[[ PROVIDED DATA open ]]

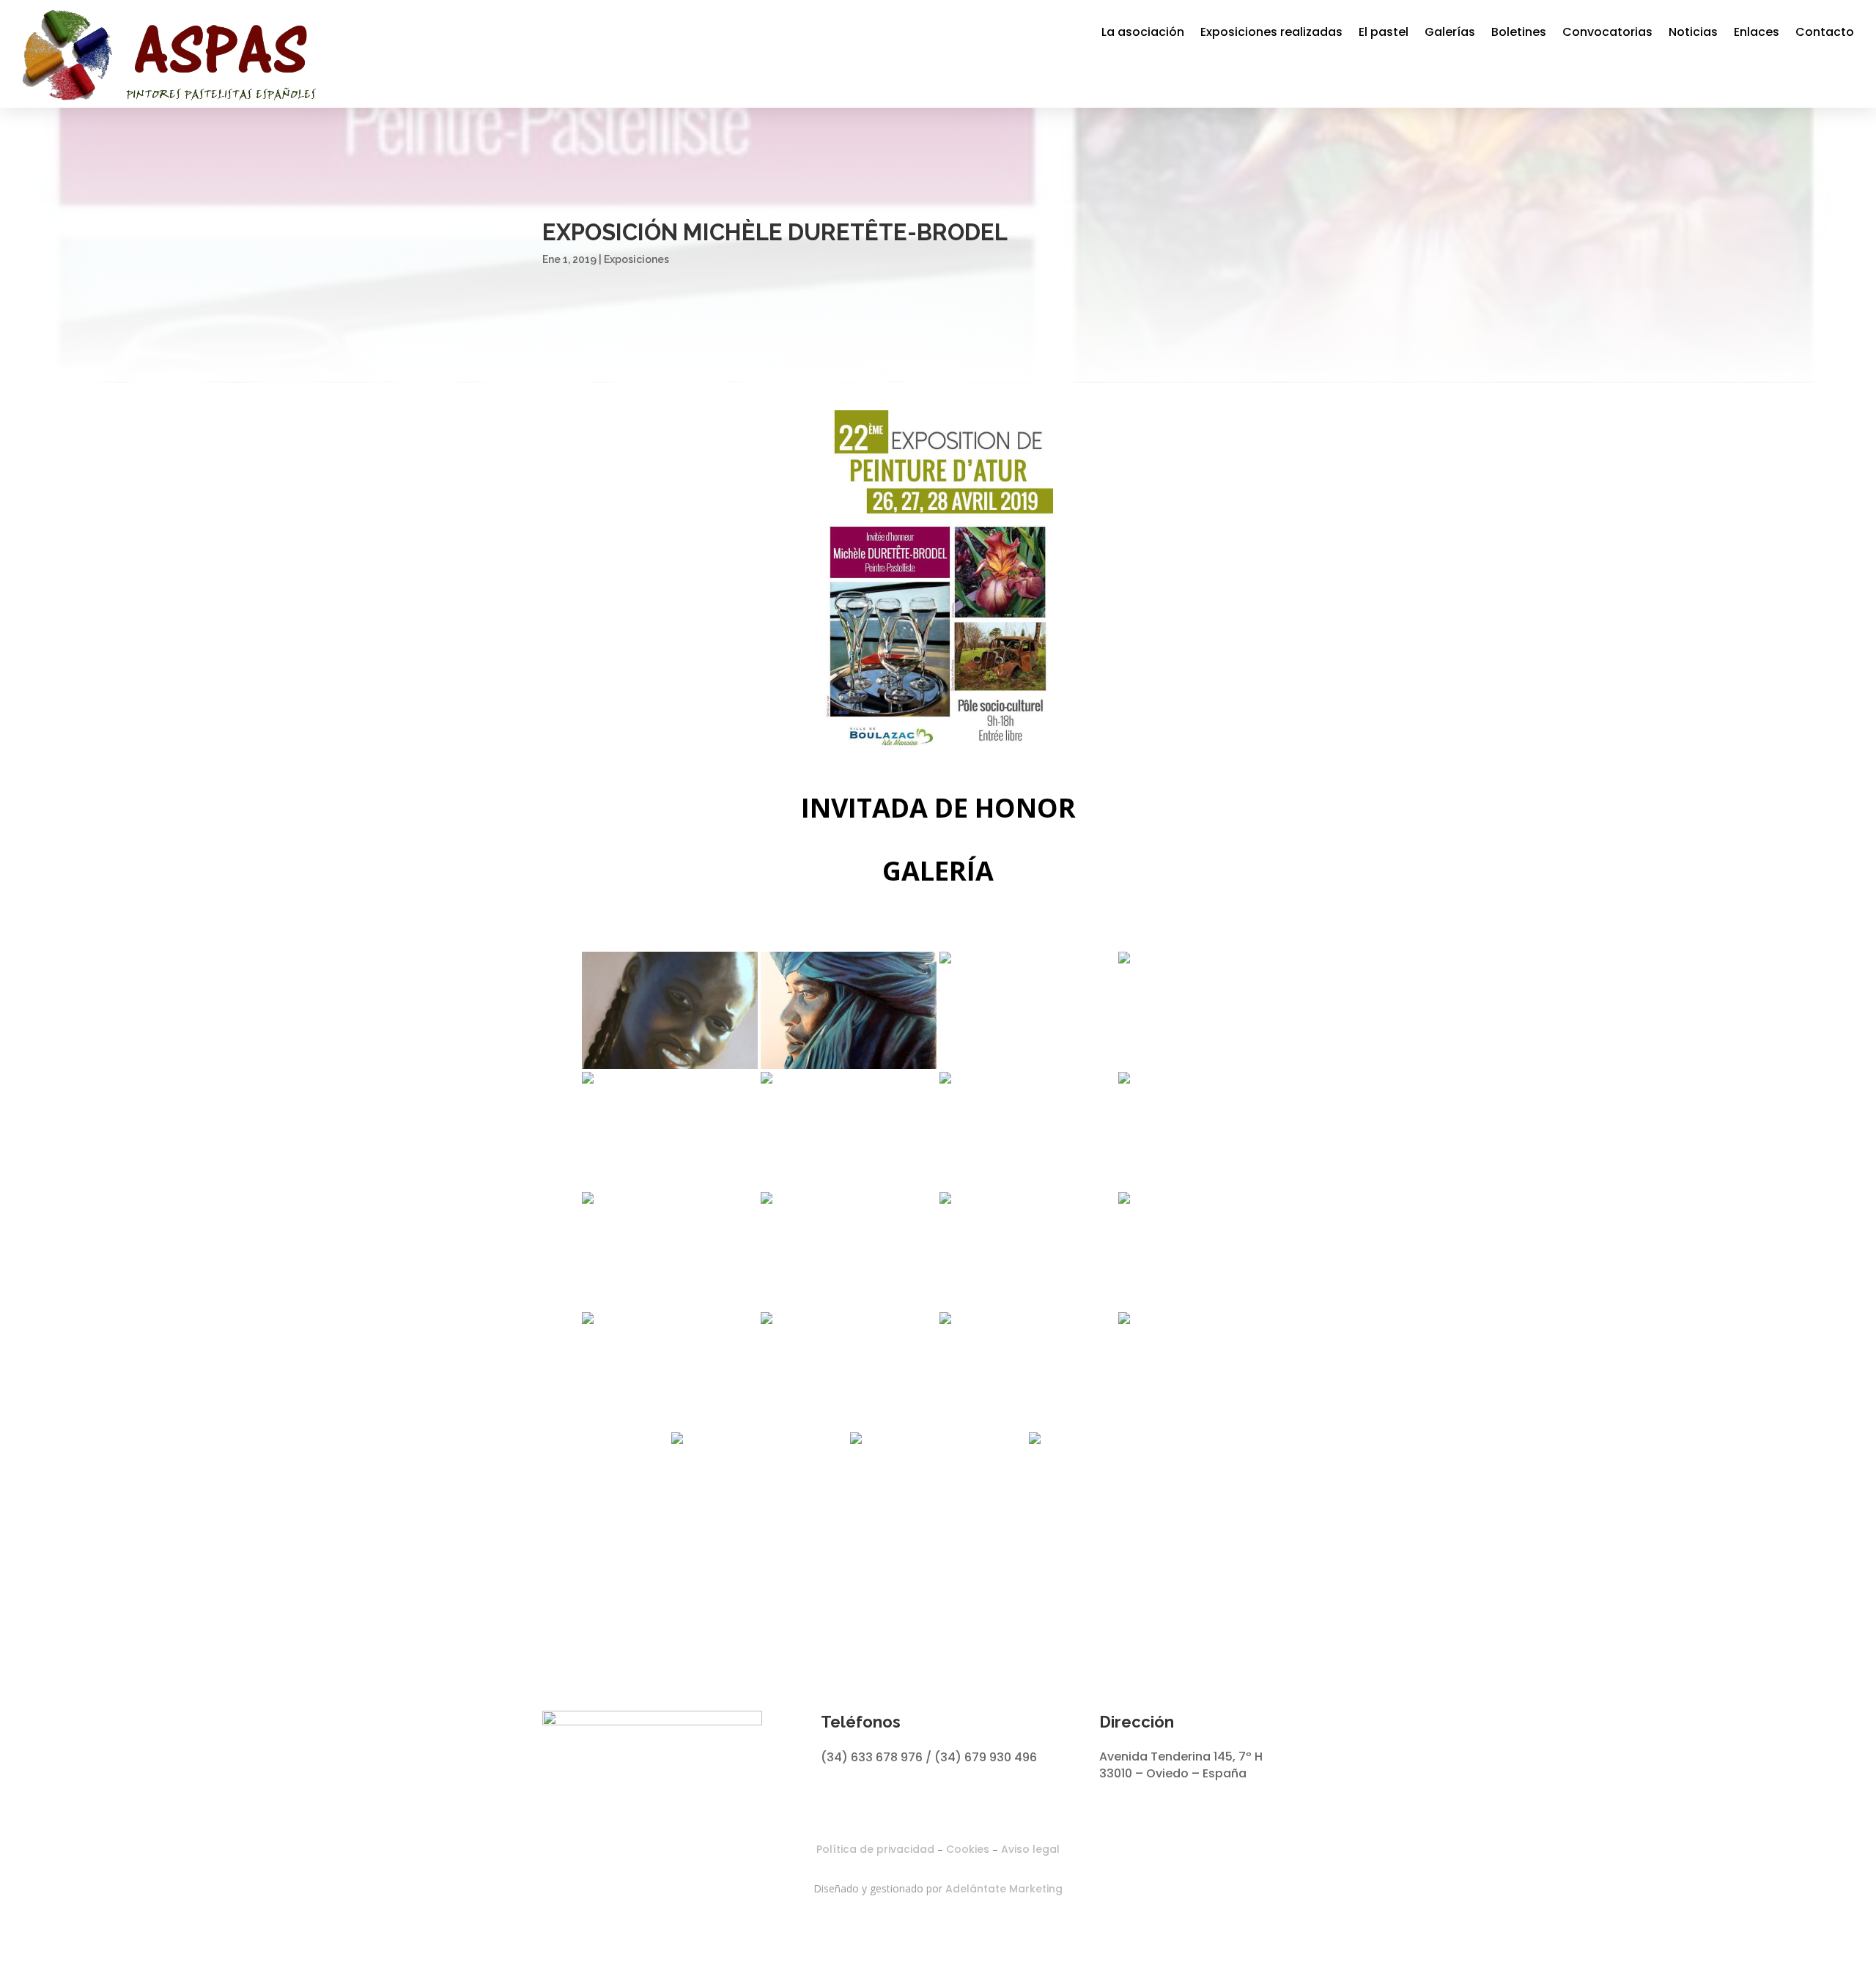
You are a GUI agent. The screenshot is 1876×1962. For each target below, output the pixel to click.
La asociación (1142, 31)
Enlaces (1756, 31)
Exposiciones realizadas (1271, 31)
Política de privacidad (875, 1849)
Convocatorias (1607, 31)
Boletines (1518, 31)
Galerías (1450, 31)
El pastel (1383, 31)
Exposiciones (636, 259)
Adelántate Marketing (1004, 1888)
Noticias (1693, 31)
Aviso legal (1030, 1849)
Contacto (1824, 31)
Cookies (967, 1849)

[[ PROVIDED DATA closed ]]
[[ PROVIDED DATA open ]]

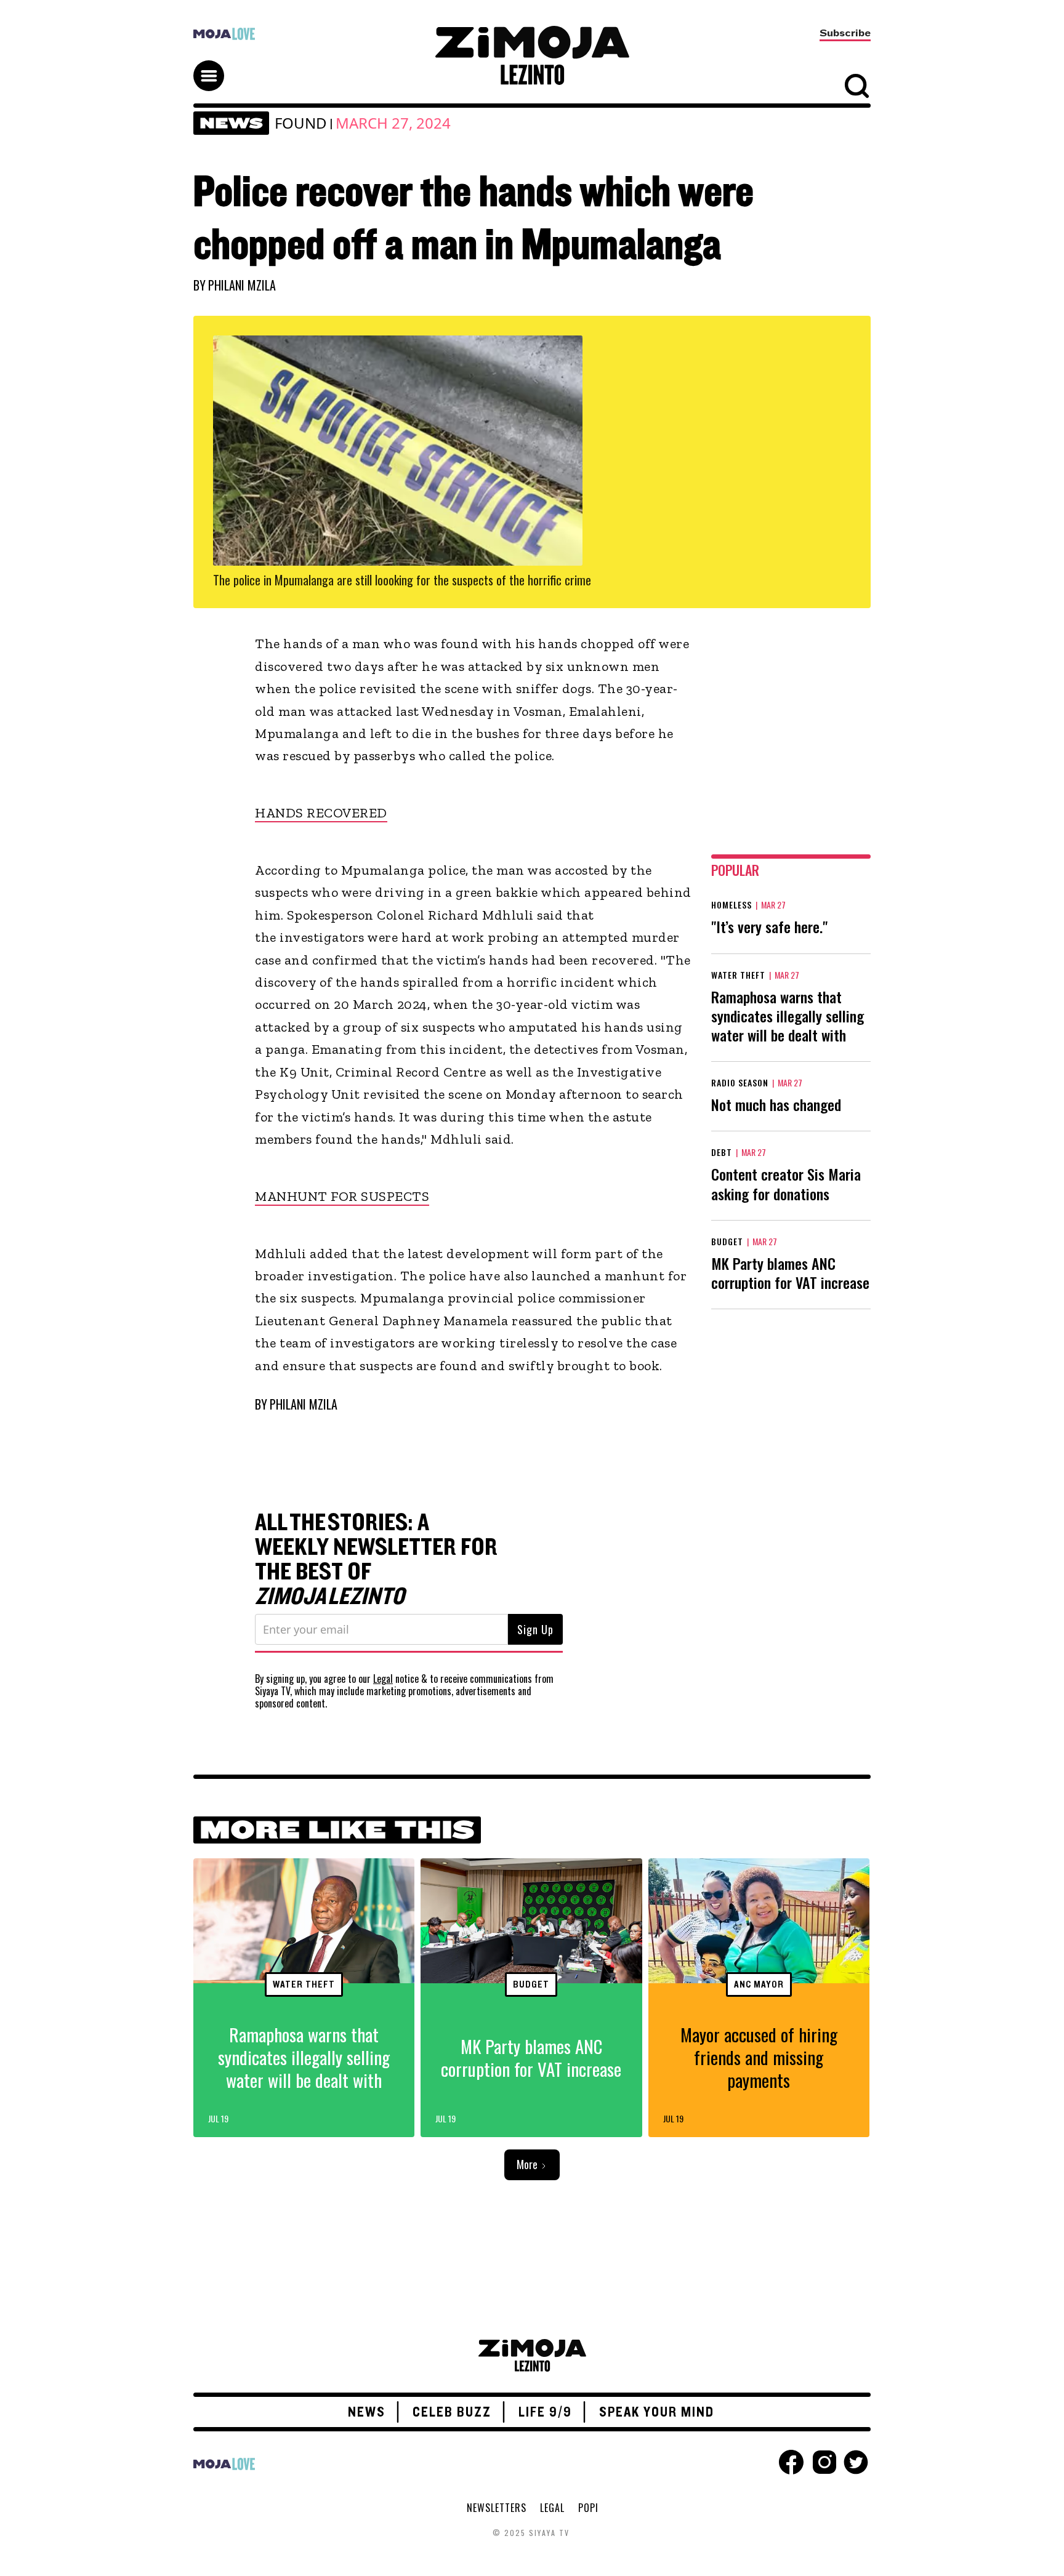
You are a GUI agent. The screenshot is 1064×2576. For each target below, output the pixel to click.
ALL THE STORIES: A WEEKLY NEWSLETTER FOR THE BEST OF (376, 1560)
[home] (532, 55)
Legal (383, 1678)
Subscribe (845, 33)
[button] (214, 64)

[[ PROVIDED DATA closed ]]
[[ PROVIDED DATA open ]]

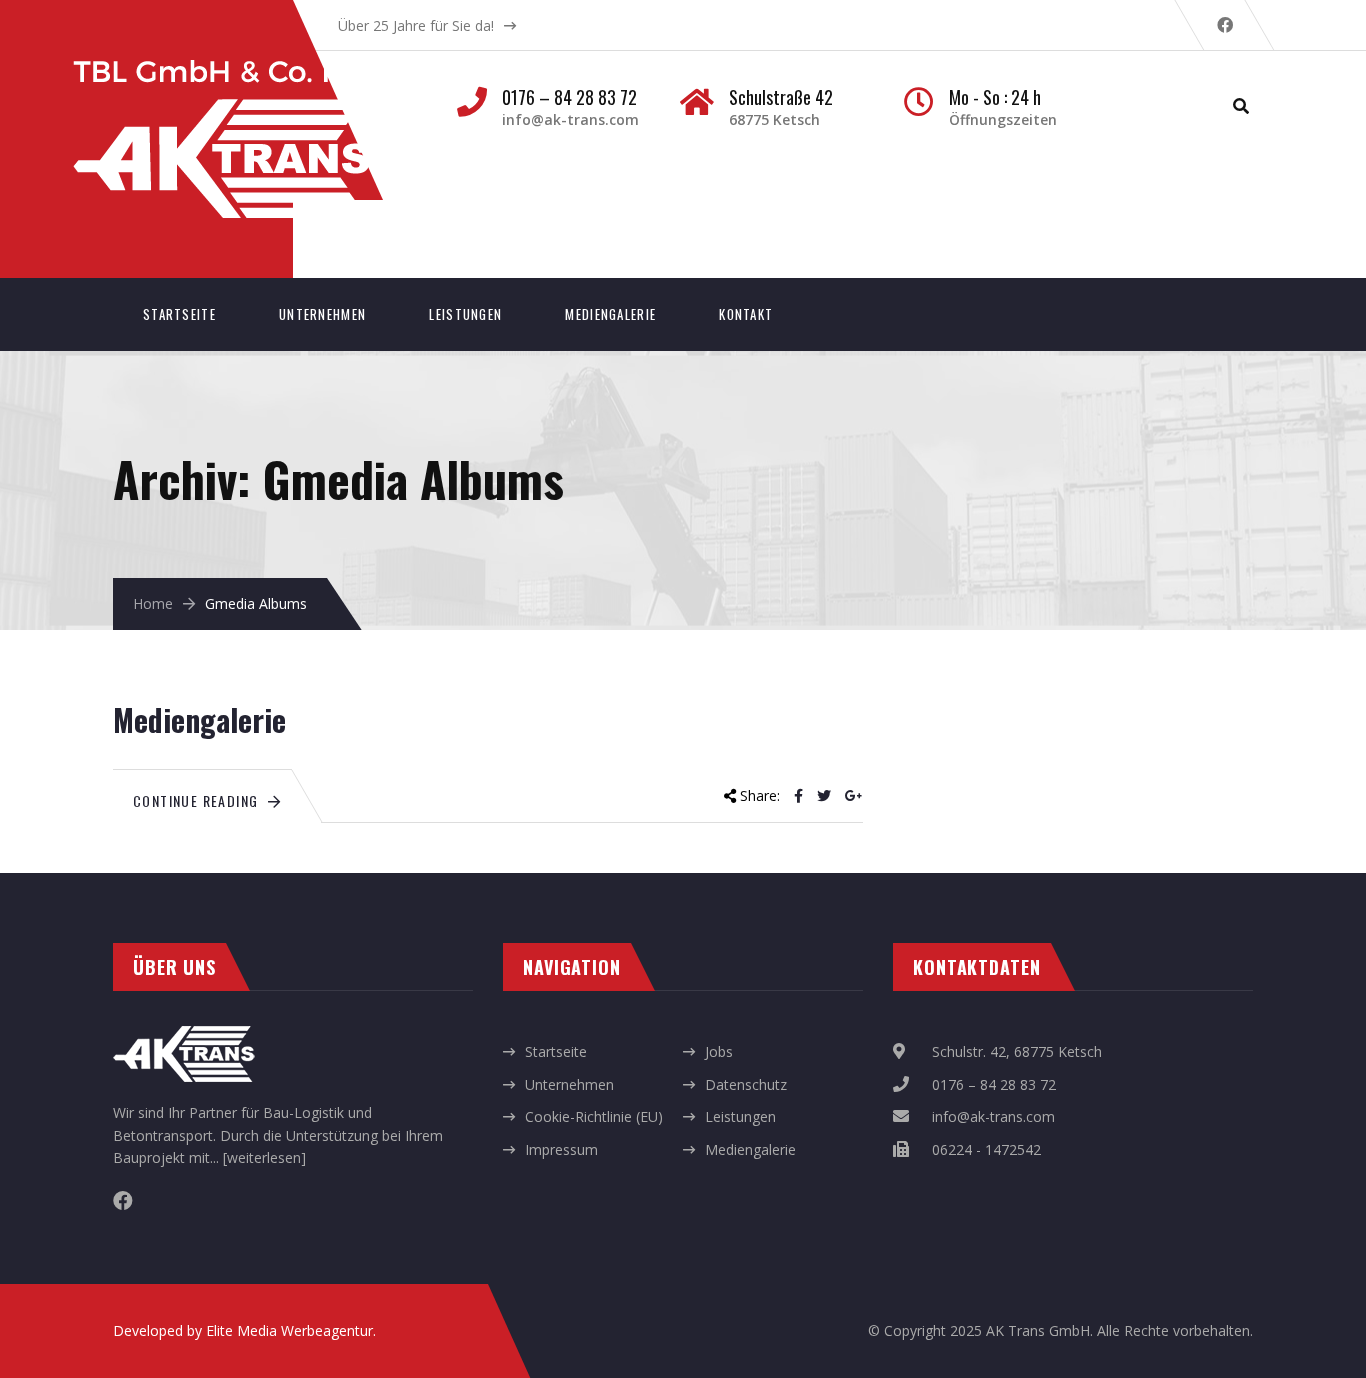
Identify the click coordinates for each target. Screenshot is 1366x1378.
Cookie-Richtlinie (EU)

[[ PROVIDED DATA closed ]]

> _TASK_:
Repeat exactly the lines above from the one with "ALL THE STORIES: A" up to and including the one with "[button] (214, 64)". No other line belongs in the reply.

> _TASK RESULT_:
ALL THE STORIES: A WEEKLY NEWSLETTER FOR THE BEST OF (376, 1560)
[home] (532, 55)
Legal (383, 1678)
Subscribe (845, 33)
[button] (214, 64)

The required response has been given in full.